**Task requirements:** Pull out every line of the records below that contains the word "Summer", matching its case exactly.

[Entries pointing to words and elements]
•••••

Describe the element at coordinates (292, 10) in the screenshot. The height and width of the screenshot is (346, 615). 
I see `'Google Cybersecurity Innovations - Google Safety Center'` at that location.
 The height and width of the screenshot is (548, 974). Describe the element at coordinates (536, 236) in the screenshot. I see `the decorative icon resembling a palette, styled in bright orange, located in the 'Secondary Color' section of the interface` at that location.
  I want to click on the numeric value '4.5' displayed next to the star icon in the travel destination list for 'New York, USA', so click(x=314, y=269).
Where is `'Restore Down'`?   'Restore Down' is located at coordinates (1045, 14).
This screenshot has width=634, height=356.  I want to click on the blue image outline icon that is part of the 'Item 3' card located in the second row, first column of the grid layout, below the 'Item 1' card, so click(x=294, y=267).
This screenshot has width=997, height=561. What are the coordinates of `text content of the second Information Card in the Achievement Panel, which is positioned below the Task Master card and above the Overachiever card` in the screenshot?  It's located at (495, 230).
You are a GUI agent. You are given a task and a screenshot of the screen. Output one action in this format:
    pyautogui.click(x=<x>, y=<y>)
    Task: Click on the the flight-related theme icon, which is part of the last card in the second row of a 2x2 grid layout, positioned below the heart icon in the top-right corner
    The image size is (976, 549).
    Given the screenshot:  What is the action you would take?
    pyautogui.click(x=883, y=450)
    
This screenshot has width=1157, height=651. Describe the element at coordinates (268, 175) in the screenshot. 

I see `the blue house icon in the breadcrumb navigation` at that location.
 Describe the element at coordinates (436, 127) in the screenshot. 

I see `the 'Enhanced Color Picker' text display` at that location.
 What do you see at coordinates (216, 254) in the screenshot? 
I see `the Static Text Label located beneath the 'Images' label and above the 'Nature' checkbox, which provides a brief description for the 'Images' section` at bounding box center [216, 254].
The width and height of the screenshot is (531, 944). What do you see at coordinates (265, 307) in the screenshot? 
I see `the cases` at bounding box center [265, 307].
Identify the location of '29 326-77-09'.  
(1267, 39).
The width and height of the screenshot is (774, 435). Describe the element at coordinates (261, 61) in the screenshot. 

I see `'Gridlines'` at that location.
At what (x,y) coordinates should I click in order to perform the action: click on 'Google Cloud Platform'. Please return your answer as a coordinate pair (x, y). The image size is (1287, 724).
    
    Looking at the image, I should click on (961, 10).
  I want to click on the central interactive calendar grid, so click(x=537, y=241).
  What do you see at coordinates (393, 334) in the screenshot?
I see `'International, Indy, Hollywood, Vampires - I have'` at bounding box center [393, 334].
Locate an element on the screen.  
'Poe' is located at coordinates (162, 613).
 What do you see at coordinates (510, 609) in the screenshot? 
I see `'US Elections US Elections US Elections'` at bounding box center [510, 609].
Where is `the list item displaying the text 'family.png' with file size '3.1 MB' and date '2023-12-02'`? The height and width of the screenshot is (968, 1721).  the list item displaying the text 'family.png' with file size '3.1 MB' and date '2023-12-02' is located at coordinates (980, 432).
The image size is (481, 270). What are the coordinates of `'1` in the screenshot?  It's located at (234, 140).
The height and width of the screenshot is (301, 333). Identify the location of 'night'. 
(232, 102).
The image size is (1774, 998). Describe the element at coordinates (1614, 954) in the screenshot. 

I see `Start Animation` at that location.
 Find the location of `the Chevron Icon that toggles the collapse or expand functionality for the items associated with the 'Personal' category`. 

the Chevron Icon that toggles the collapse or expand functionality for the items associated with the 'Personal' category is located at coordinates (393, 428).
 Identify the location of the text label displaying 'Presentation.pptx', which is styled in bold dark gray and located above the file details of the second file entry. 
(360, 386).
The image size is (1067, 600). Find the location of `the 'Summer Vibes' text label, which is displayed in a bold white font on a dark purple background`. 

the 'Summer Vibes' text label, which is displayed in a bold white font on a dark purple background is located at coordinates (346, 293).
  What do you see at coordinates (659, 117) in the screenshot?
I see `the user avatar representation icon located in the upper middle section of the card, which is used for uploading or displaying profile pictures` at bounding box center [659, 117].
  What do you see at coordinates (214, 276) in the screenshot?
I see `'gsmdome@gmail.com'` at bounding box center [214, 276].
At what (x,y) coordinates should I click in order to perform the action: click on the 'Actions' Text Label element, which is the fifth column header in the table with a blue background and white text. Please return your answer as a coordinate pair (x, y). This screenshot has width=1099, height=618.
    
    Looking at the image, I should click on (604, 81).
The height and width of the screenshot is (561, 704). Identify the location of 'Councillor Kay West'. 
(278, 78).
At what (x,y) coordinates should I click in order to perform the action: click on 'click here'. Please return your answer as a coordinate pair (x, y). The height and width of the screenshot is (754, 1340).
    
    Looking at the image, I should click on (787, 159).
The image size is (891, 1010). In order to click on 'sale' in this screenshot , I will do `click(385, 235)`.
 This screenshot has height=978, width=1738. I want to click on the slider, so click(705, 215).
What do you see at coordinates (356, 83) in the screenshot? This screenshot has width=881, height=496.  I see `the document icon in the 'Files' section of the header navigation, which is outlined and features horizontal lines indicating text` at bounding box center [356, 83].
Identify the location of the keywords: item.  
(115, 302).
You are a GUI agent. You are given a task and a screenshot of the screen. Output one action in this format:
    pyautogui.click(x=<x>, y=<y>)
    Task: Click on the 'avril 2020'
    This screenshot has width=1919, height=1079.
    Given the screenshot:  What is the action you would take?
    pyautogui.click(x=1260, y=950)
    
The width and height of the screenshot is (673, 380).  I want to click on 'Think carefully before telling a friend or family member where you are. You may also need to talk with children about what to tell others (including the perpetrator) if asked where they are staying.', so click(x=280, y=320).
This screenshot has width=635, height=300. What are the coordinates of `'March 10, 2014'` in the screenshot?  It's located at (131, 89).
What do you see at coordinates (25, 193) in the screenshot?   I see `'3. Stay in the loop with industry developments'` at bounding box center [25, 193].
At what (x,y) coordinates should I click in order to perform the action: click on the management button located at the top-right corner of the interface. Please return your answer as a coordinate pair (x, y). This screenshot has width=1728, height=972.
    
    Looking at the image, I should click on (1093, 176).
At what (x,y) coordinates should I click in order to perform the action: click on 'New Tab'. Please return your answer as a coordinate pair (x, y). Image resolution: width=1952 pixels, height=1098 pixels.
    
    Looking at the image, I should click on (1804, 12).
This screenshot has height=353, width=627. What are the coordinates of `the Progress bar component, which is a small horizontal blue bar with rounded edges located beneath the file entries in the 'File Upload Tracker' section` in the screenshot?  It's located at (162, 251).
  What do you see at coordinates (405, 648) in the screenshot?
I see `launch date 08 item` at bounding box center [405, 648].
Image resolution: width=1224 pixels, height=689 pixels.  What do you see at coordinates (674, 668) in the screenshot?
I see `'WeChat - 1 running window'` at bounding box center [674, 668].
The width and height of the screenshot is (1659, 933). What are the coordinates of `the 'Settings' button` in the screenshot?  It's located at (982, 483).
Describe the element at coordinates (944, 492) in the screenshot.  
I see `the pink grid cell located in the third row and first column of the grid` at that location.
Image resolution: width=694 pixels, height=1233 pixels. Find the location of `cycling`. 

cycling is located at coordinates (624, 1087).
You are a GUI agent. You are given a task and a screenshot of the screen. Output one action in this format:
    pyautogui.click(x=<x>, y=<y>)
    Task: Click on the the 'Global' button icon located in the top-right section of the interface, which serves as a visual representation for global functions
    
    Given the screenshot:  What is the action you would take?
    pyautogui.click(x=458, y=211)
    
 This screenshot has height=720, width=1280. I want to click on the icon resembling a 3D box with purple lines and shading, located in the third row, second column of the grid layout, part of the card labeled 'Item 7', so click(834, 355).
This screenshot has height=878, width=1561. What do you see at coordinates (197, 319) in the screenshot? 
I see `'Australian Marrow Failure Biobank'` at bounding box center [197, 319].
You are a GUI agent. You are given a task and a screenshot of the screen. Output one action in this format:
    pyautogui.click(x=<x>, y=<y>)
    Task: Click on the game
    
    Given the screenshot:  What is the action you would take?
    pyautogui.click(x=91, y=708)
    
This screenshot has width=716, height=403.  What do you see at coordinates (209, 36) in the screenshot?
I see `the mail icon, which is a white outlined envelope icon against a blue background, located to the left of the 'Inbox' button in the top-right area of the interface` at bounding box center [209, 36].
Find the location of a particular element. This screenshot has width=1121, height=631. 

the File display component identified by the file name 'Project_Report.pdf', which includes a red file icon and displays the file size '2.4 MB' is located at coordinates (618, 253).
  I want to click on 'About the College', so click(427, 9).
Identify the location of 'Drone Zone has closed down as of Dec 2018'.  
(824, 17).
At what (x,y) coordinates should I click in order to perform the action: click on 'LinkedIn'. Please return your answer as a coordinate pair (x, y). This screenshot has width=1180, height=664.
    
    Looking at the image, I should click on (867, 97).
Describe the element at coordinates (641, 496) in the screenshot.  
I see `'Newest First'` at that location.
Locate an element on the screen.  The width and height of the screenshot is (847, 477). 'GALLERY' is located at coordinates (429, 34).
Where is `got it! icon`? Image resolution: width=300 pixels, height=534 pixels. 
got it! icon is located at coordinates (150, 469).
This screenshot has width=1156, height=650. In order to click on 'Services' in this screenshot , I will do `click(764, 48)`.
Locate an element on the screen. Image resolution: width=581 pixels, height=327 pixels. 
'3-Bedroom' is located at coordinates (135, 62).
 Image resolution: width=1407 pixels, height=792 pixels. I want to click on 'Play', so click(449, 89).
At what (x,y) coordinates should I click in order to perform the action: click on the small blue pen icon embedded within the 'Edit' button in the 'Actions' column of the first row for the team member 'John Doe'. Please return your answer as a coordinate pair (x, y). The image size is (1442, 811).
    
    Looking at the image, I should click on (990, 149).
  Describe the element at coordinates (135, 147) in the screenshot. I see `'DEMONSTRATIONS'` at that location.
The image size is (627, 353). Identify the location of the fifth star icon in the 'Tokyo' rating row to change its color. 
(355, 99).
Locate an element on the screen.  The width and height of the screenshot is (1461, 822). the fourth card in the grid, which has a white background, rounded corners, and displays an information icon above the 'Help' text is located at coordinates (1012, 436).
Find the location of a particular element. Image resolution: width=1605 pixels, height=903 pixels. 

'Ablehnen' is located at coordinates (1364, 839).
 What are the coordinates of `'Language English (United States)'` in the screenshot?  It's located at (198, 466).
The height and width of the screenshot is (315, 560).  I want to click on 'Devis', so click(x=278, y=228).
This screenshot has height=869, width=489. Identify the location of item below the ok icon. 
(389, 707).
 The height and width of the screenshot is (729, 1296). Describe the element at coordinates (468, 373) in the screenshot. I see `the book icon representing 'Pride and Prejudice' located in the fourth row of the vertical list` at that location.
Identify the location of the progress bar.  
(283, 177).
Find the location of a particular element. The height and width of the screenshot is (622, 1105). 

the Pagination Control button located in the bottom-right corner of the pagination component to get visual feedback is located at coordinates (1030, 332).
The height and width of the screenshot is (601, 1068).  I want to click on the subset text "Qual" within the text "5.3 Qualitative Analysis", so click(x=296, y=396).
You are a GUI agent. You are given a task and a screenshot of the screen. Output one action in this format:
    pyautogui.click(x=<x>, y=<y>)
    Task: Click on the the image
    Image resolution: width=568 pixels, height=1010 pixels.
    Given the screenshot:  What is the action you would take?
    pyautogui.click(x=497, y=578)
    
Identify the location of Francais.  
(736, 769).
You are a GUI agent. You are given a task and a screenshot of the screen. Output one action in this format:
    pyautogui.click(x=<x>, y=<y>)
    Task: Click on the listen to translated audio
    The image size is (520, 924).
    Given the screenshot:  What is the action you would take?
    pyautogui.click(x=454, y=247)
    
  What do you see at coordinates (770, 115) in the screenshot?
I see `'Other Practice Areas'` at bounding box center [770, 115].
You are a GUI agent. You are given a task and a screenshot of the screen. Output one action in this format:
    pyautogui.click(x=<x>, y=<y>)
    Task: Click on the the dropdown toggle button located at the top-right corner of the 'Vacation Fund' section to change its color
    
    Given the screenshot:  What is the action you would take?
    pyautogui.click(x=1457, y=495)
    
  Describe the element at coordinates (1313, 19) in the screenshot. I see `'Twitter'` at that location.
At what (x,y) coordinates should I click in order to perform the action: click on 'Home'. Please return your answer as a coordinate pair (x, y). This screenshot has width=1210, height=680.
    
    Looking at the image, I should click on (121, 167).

•••••

**The output:**
The image size is (1067, 600). Find the location of `the 'Summer Vibes' text label, which is displayed in a bold white font on a dark purple background`. 
the 'Summer Vibes' text label, which is displayed in a bold white font on a dark purple background is located at coordinates (346, 293).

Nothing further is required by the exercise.